═════ Data rows
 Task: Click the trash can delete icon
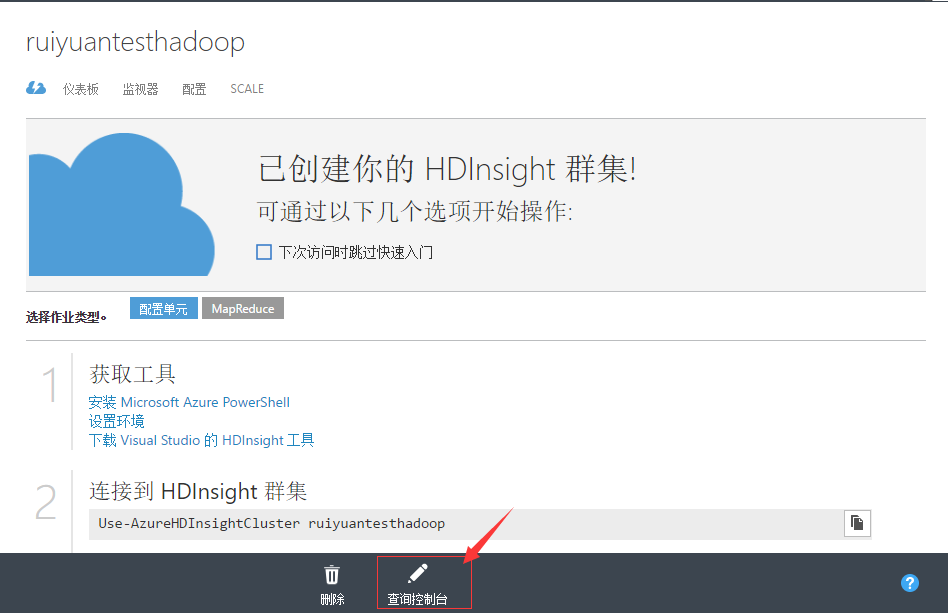pyautogui.click(x=332, y=575)
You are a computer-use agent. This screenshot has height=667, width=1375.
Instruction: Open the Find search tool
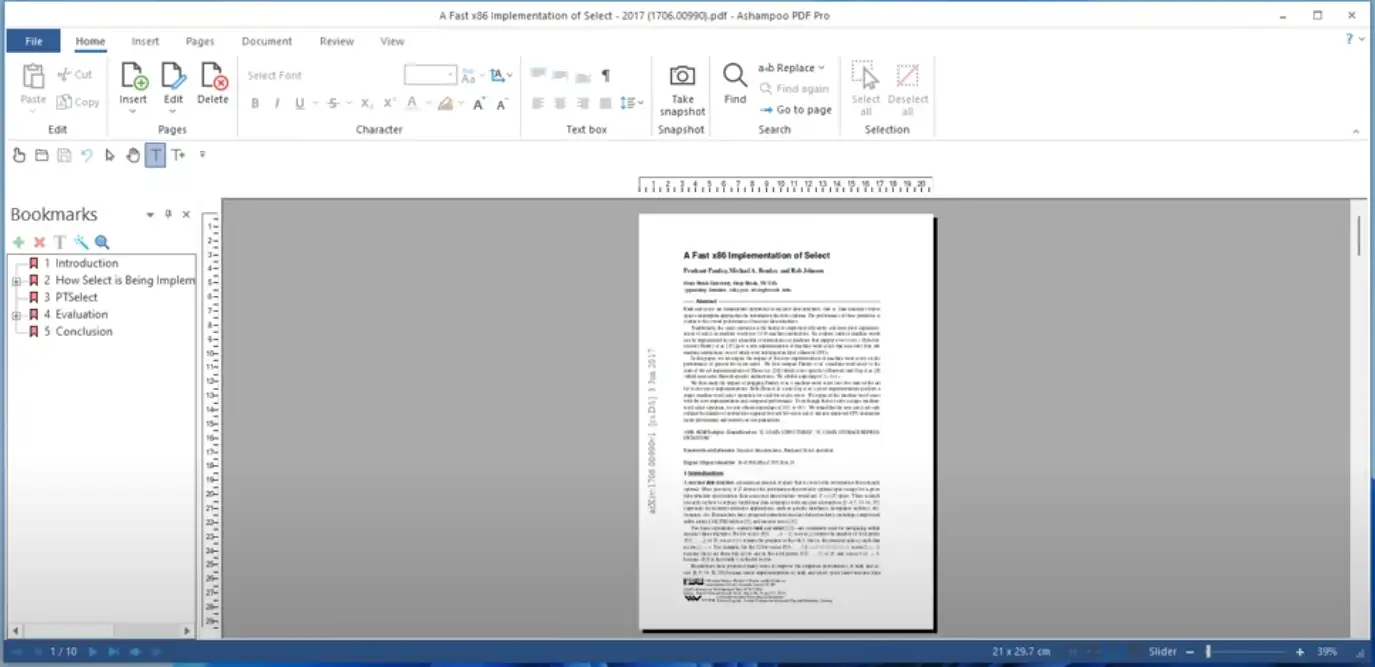click(x=735, y=83)
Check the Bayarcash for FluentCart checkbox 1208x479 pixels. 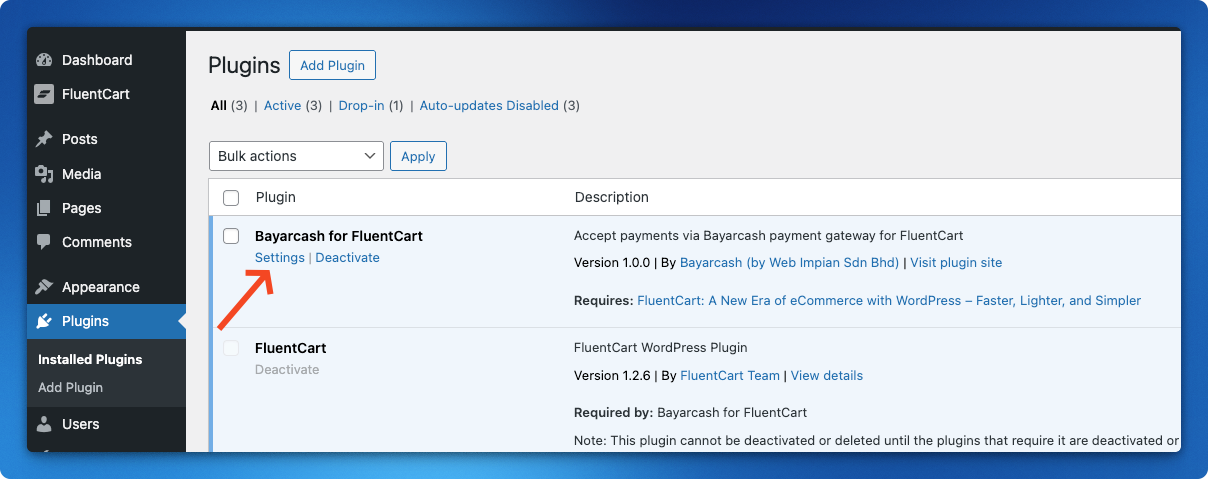231,236

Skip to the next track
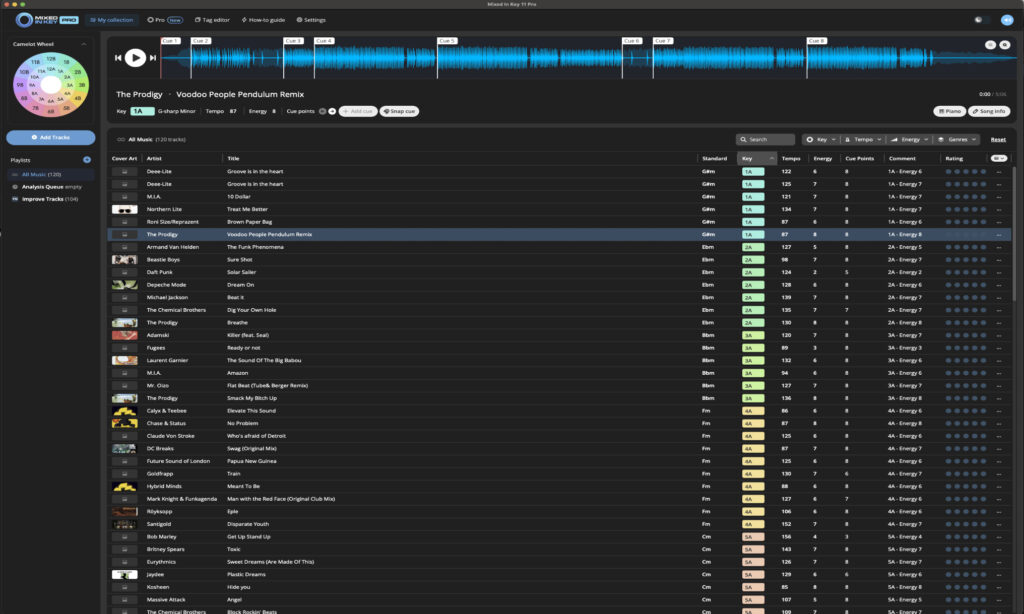point(152,56)
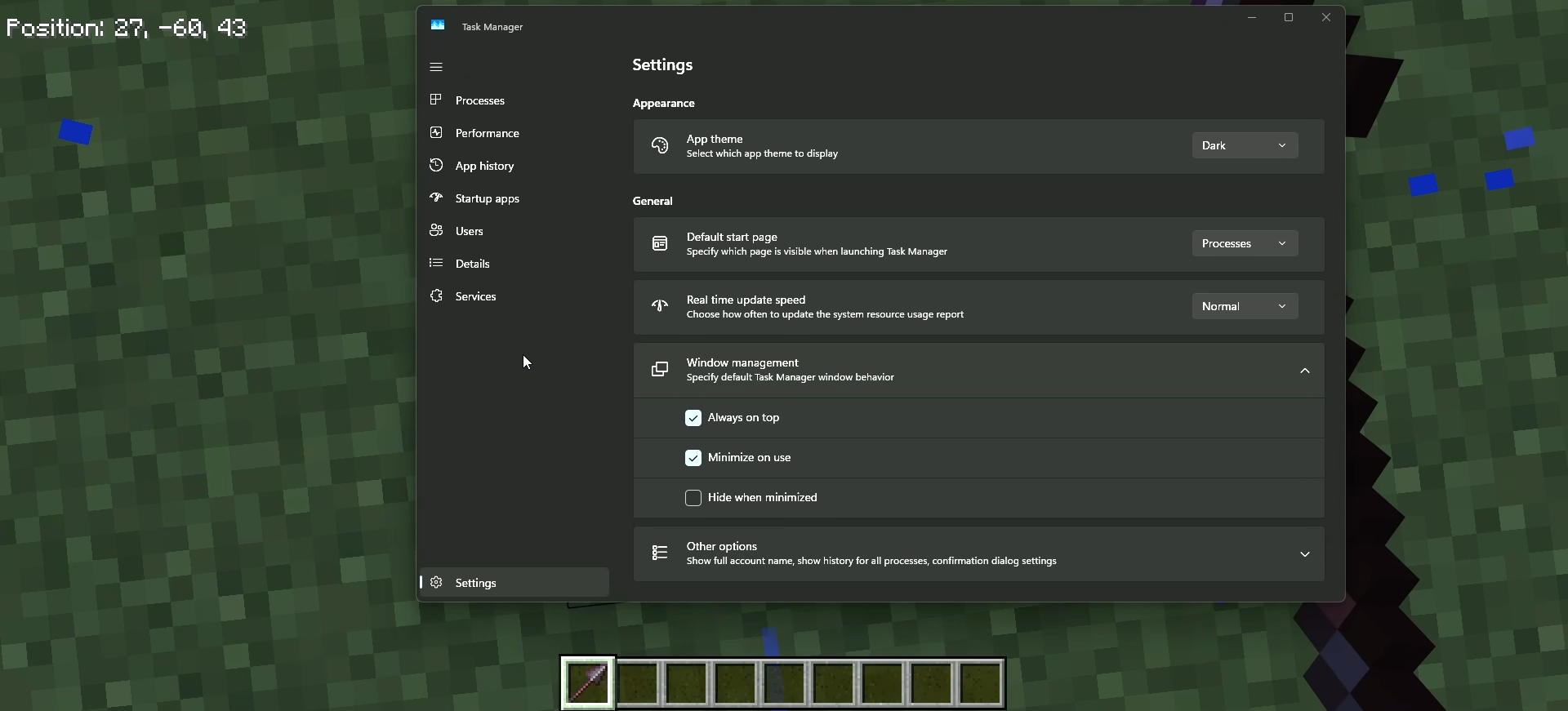Screen dimensions: 1568x711
Task: Open the Real time update speed dropdown
Action: pos(1244,306)
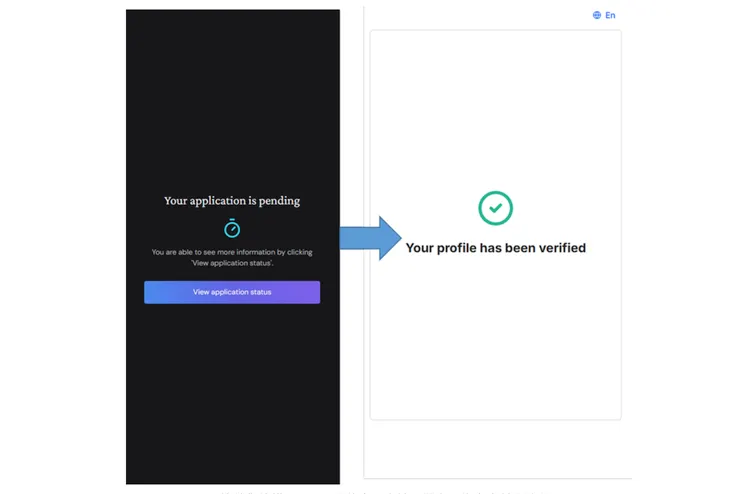
Task: Click the word 'pending' in the heading
Action: click(279, 200)
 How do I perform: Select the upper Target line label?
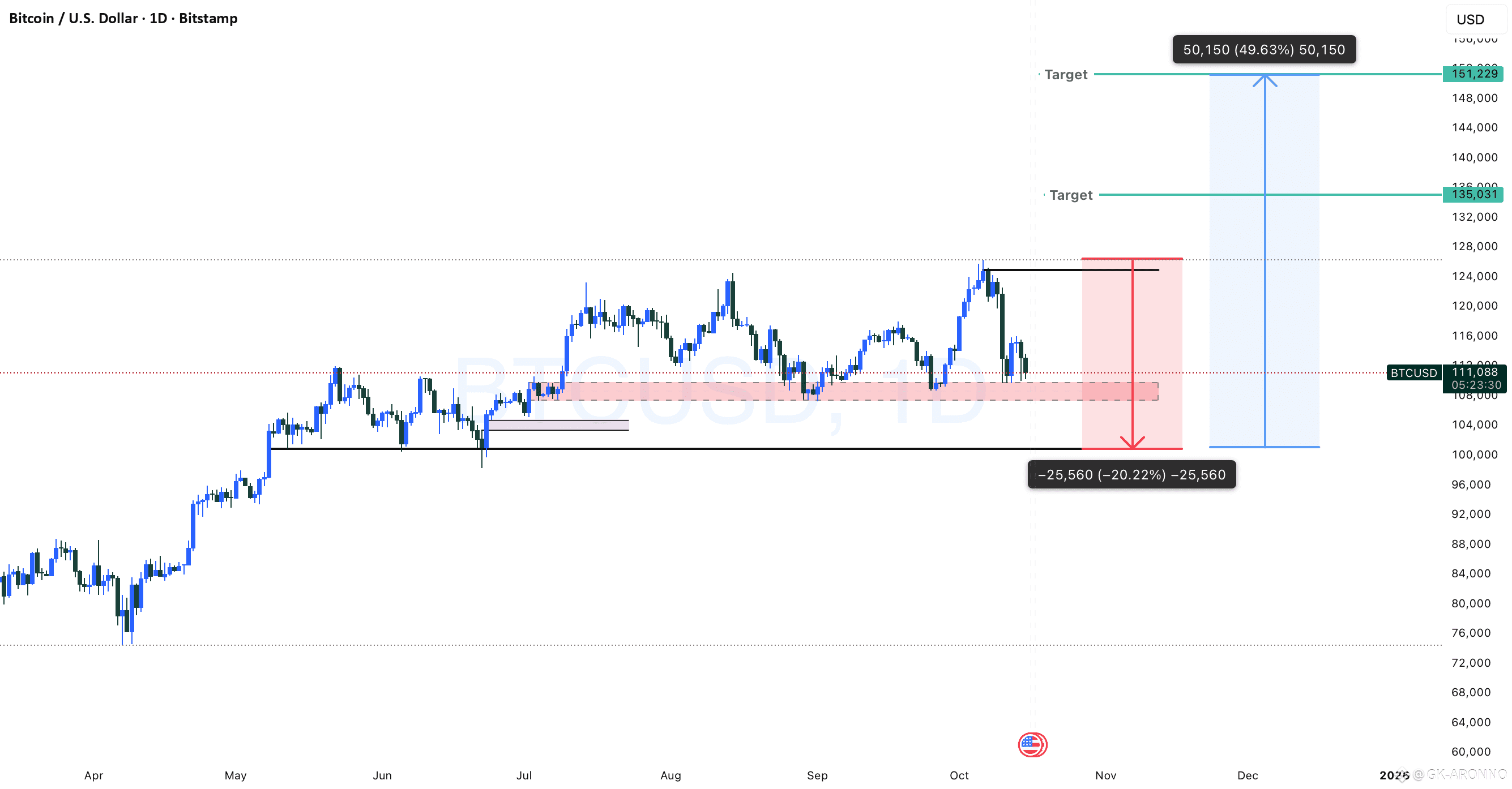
══════════
Task to carry out | List every line of the data above that contains the string "Open", matching its capitalization exactly.

Right answer |
Instruction: Open the Find search tool
Task: Open the Real time update speed dropdown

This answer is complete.